» **WORK TO BE COMPLETED**: Write the records out once more, exactly as they appear below.

Excerpts from a dataset:
--

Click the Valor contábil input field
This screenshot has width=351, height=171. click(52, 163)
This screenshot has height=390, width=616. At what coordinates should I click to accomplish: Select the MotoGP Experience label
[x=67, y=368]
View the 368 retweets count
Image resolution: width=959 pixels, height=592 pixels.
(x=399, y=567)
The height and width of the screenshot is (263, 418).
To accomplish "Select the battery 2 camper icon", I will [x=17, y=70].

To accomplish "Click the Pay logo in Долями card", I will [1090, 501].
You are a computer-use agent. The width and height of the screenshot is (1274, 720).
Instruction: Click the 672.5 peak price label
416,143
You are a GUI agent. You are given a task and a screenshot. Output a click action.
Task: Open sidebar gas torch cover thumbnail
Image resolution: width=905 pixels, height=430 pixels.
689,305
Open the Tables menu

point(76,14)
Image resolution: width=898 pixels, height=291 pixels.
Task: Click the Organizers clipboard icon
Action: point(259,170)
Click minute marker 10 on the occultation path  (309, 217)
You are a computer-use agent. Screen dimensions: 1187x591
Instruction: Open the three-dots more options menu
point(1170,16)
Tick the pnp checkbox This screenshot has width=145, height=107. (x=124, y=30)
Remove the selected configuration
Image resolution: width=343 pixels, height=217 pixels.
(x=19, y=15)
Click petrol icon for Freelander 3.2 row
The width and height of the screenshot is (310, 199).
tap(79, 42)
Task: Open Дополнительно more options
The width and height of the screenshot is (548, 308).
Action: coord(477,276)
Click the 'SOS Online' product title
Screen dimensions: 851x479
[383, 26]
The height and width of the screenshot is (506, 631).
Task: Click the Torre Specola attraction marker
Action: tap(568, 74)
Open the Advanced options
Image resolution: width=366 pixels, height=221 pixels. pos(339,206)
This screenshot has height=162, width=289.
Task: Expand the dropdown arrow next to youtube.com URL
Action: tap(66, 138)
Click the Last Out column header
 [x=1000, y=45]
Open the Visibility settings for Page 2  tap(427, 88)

--

» **ANSWER TO THIS PROBLEM**:
Click the Valor contábil input field
This screenshot has width=351, height=171. click(52, 163)
This screenshot has height=390, width=616. At what coordinates should I click to accomplish: Select the MotoGP Experience label
[x=67, y=368]
View the 368 retweets count
Image resolution: width=959 pixels, height=592 pixels.
(x=399, y=567)
The height and width of the screenshot is (263, 418).
To accomplish "Select the battery 2 camper icon", I will [x=17, y=70].

To accomplish "Click the Pay logo in Долями card", I will [1090, 501].
You are a computer-use agent. The width and height of the screenshot is (1274, 720).
Instruction: Click the 672.5 peak price label
416,143
You are a GUI agent. You are given a task and a screenshot. Output a click action.
Task: Open sidebar gas torch cover thumbnail
Image resolution: width=905 pixels, height=430 pixels.
689,305
Open the Tables menu

point(76,14)
Image resolution: width=898 pixels, height=291 pixels.
Task: Click the Organizers clipboard icon
Action: point(259,170)
Click minute marker 10 on the occultation path  (309, 217)
You are a computer-use agent. Screen dimensions: 1187x591
Instruction: Open the three-dots more options menu
point(1170,16)
Tick the pnp checkbox This screenshot has width=145, height=107. (x=124, y=30)
Remove the selected configuration
Image resolution: width=343 pixels, height=217 pixels.
(x=19, y=15)
Click petrol icon for Freelander 3.2 row
The width and height of the screenshot is (310, 199).
tap(79, 42)
Task: Open Дополнительно more options
The width and height of the screenshot is (548, 308).
Action: coord(477,276)
Click the 'SOS Online' product title
Screen dimensions: 851x479
[383, 26]
The height and width of the screenshot is (506, 631).
Task: Click the Torre Specola attraction marker
Action: tap(568, 74)
Open the Advanced options
Image resolution: width=366 pixels, height=221 pixels. pos(339,206)
This screenshot has height=162, width=289.
Task: Expand the dropdown arrow next to youtube.com URL
Action: tap(66, 138)
Click the Last Out column header
 [x=1000, y=45]
Open the Visibility settings for Page 2  tap(427, 88)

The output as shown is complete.